Dataset records
------------

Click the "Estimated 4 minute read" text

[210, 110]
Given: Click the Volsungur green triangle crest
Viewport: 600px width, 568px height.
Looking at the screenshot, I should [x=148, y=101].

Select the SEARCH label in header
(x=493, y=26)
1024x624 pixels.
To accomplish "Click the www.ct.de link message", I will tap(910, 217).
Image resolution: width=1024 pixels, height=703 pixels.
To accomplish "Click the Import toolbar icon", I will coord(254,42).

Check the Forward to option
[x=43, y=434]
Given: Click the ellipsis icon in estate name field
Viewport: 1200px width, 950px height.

------------

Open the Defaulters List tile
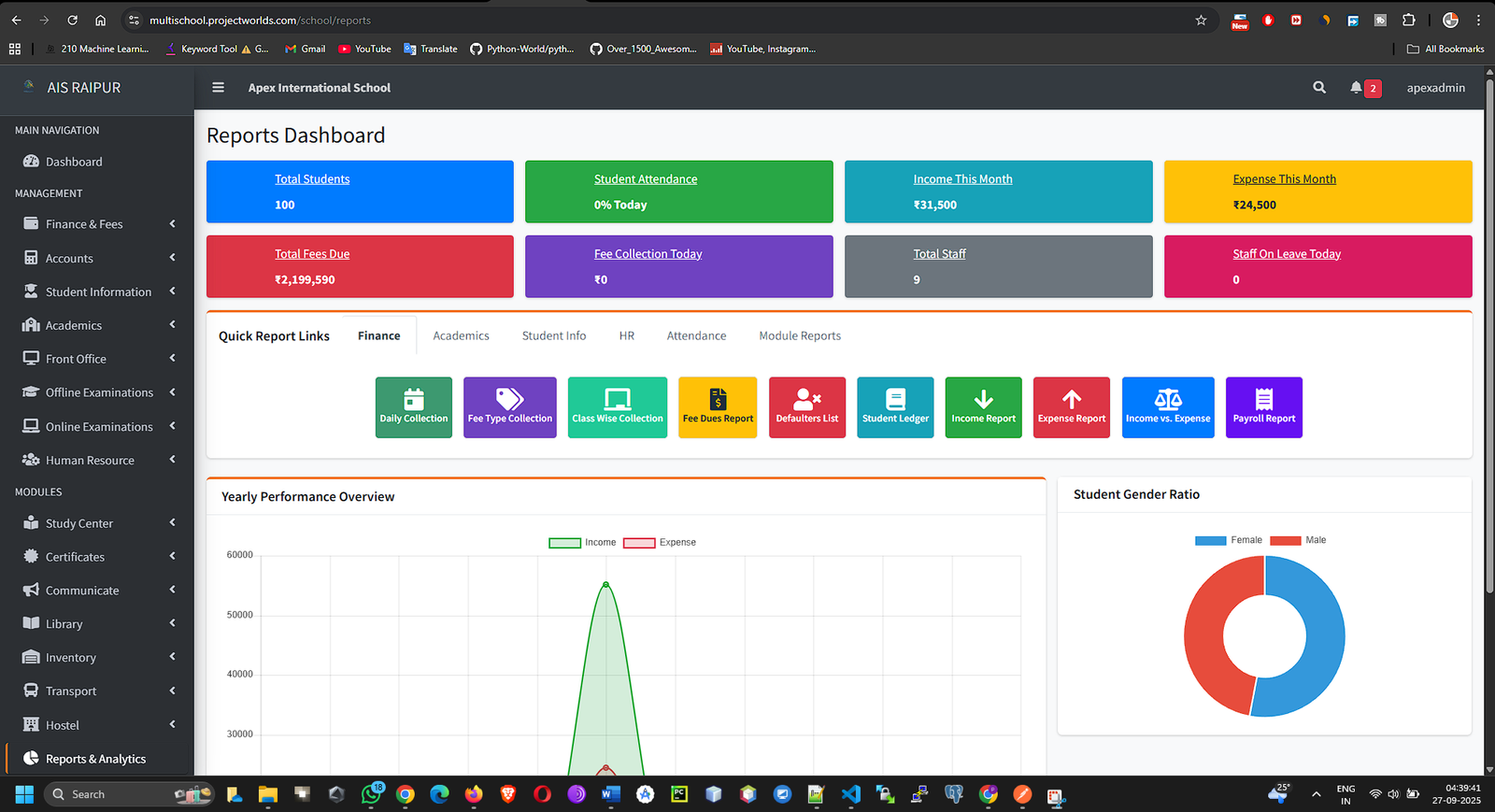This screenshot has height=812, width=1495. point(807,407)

------------

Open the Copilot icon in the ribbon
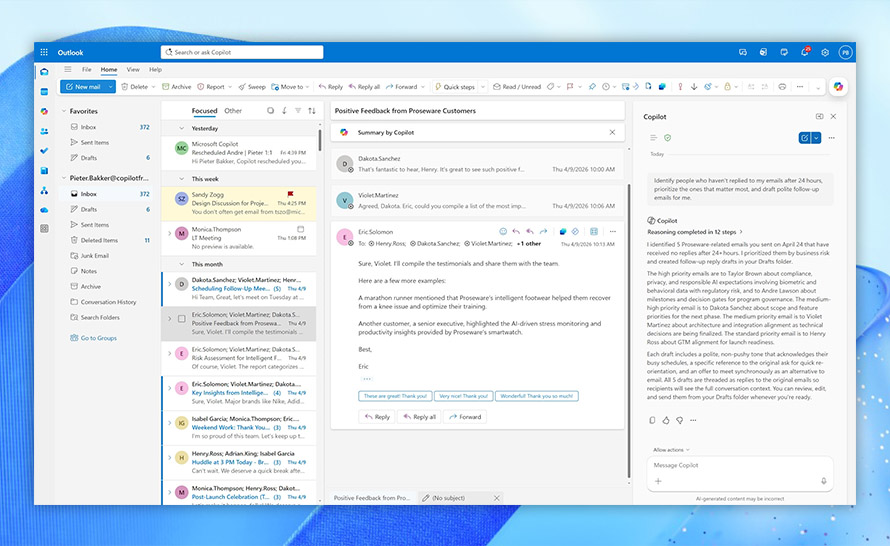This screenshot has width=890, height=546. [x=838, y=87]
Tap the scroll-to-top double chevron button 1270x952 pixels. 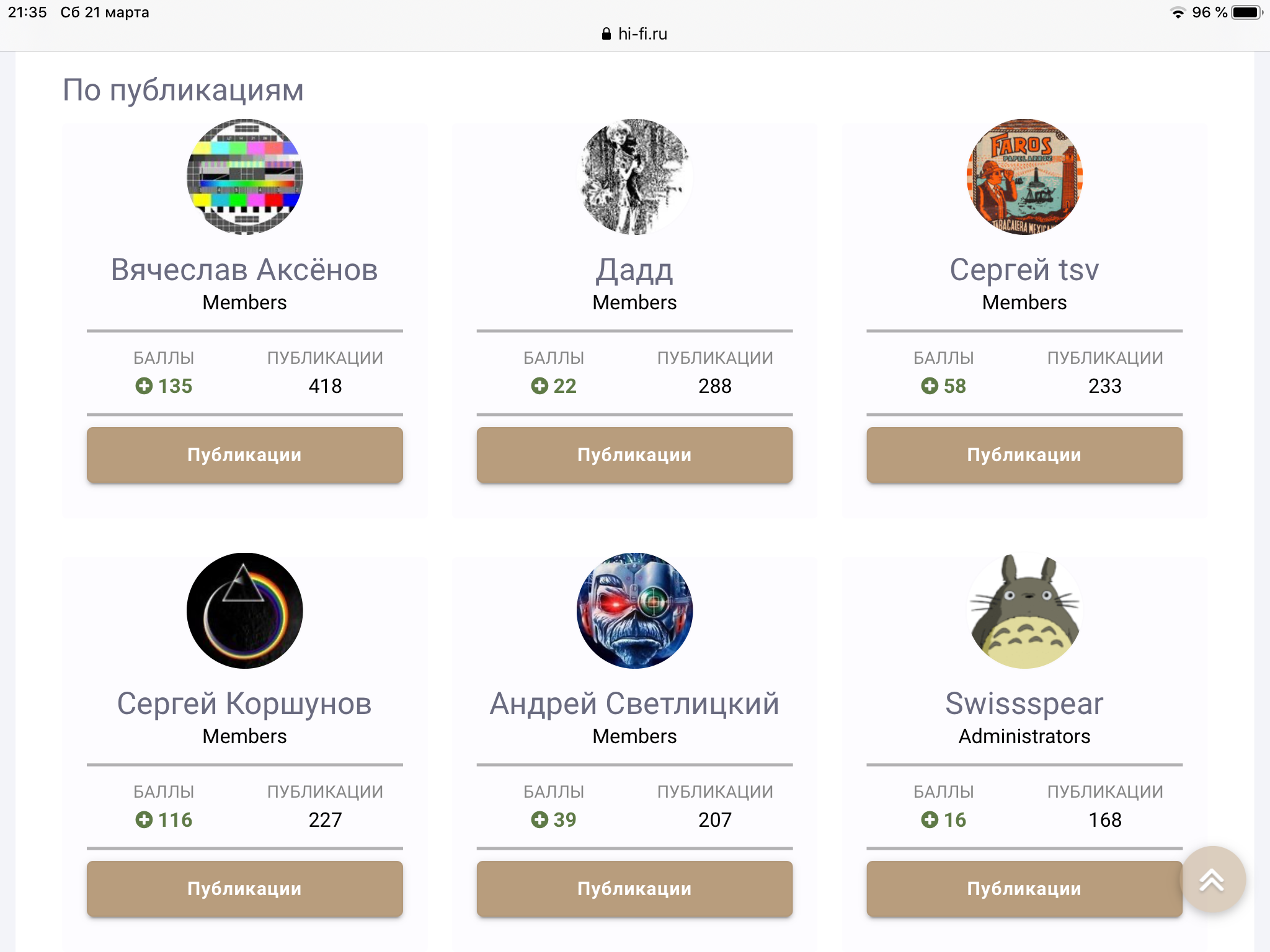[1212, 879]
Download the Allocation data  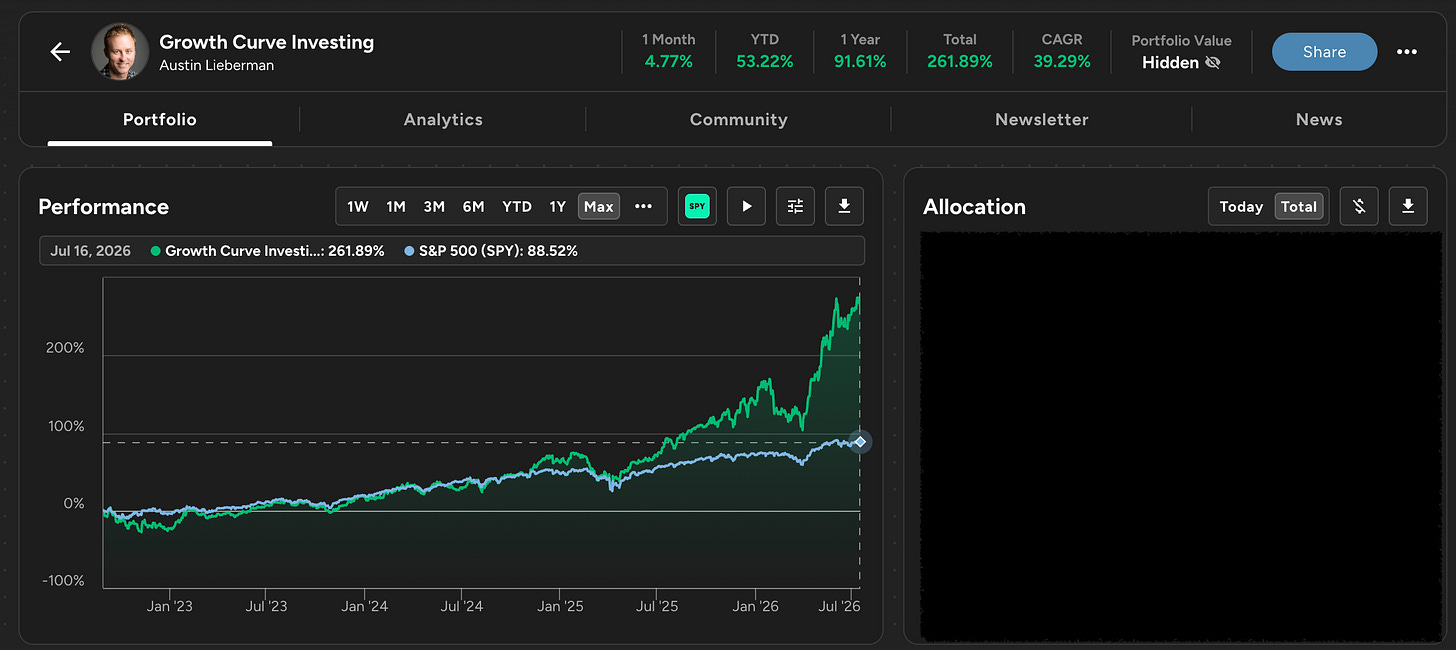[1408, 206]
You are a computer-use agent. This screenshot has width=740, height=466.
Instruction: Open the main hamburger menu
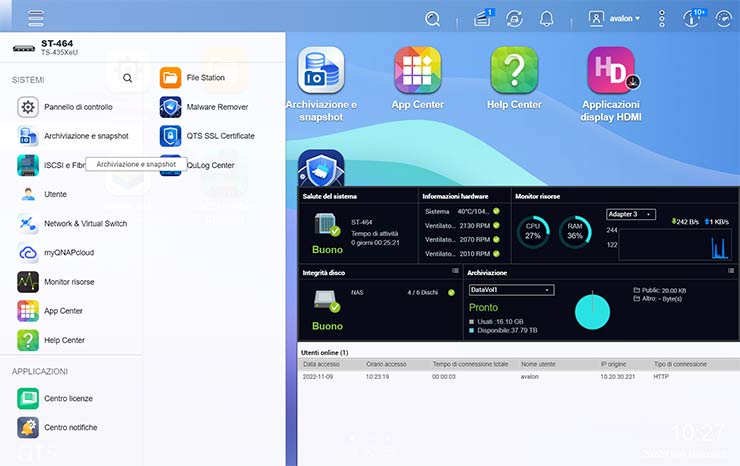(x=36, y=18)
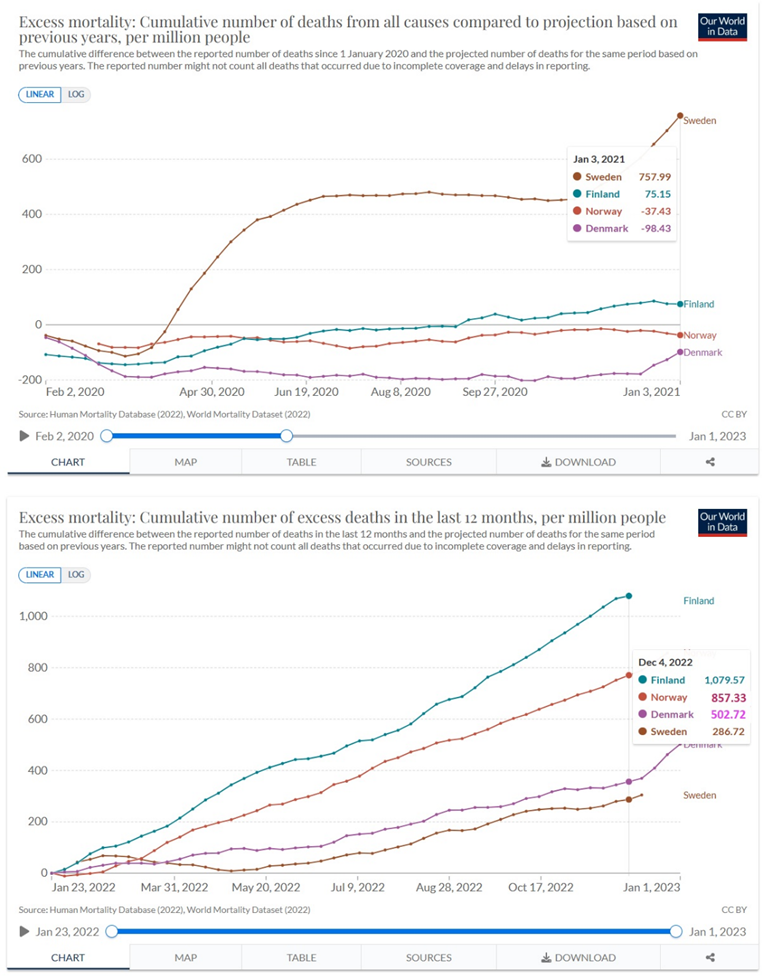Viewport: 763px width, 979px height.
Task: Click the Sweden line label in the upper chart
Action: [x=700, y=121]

------------

What is needed
Your task is to list each line of the records with the word "Given".

Reply to the exercise
Given: Click the Volsungur green triangle crest
Given: Click the ellipsis icon in estate name field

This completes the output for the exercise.